Thunderstorms

Thunderstorm
Thunderstorms are most likely to occur in the spring and summer during the afternoon and evening, but they do occur year-round and at all hours.

Key Terms Used by the NWS
The National Weather Service (NWS) is responsible for issuing alert information to the public over the emergency broadcasting radio and TV stations. Here are the key terms that they use in their broadcasts when describing severe thunderstorms:
  • Severe Thunderstorm Watch - Conditions are favorable for the development of a severe thunderstorm in particular areas.
  • Severe Thunderstorm Warning - Conditions have been reported by spotters or detected by radar that represent imminent danger to life and property of those in the path of the storm.
Take Protective Actions
Despite their relatively small size (the average storm is 15 miles in diameter and 30 minutes in duration), all thunderstorms are dangerous, producing heavy rain, strong winds, and lightning. New Castle County experiences an average of 2,150 lightning strikes per year. The air near an average lightning strike is heated to 50,000º F. The rapid heating and cooling of the air causes a shockwave that results in thunder. If you can hear the thunder, you are close enough to be struck by lightning and you need to implement the following protective actions for you and your family members immediately.

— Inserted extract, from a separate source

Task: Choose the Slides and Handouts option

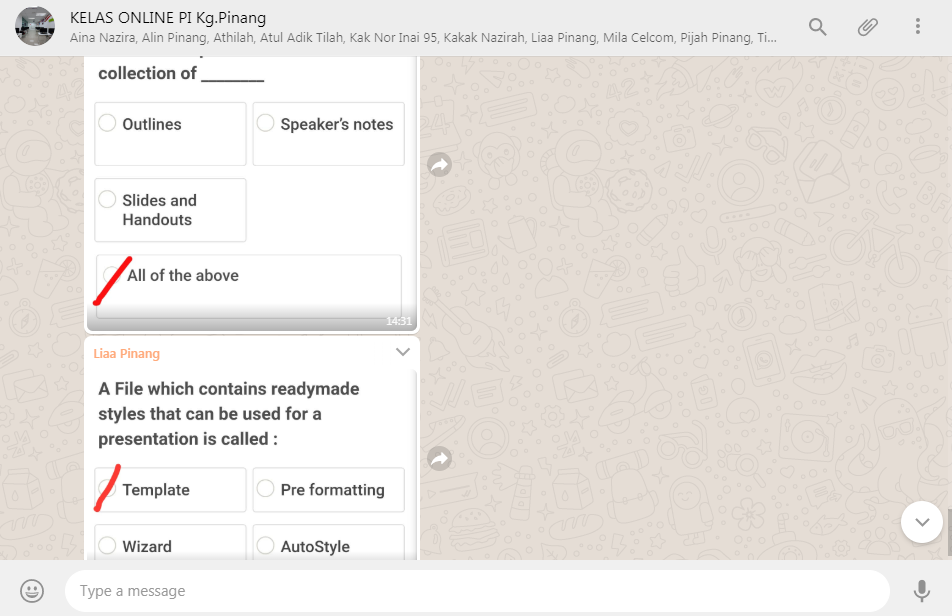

Protective Actions When Home
  • Stay inside and away from windows.
  • Unplug electrical appliances, entertainment devices, and lead cables / wires.
  • Do not use water faucets, bathtub, shower, hot tub, or other items connected to your water system.
  • Do not use telephones, except for emergency calls (cell or cordless phone is a safer choice than a corded phone, but distance yourself from its power base).
  • Practice the 30-minute rule - wait at least 30 minutes after last seeing lightning or hearing thunder before going outside or resuming normal activities. "When thunder roars, stay indoors."
Protective Actions When Outside
  • Seek a substantial, enclosed building or metal-topped vehicle with windows up, engine off, and radio off.
  • If shelter is not available, find a low spot in an area away from natural lightning rods and metal objects such as tall trees, fences, poles, water, hill tops, recreational and farm equipment, motorcycles, golf carts, golf clubs, bicycles, baseball hats, and guard rails.
  • Position yourself to be the smallest and lowest object in the area by squatting low to the ground on the balls of your feet and placing your hands on your knees with your head between them.
  • Practice the 30-minute rule - wait at least 30 minutes after last seeing lightning or hearing thunder before going outside or resuming normal activities. "When thunder roars, stay indoors."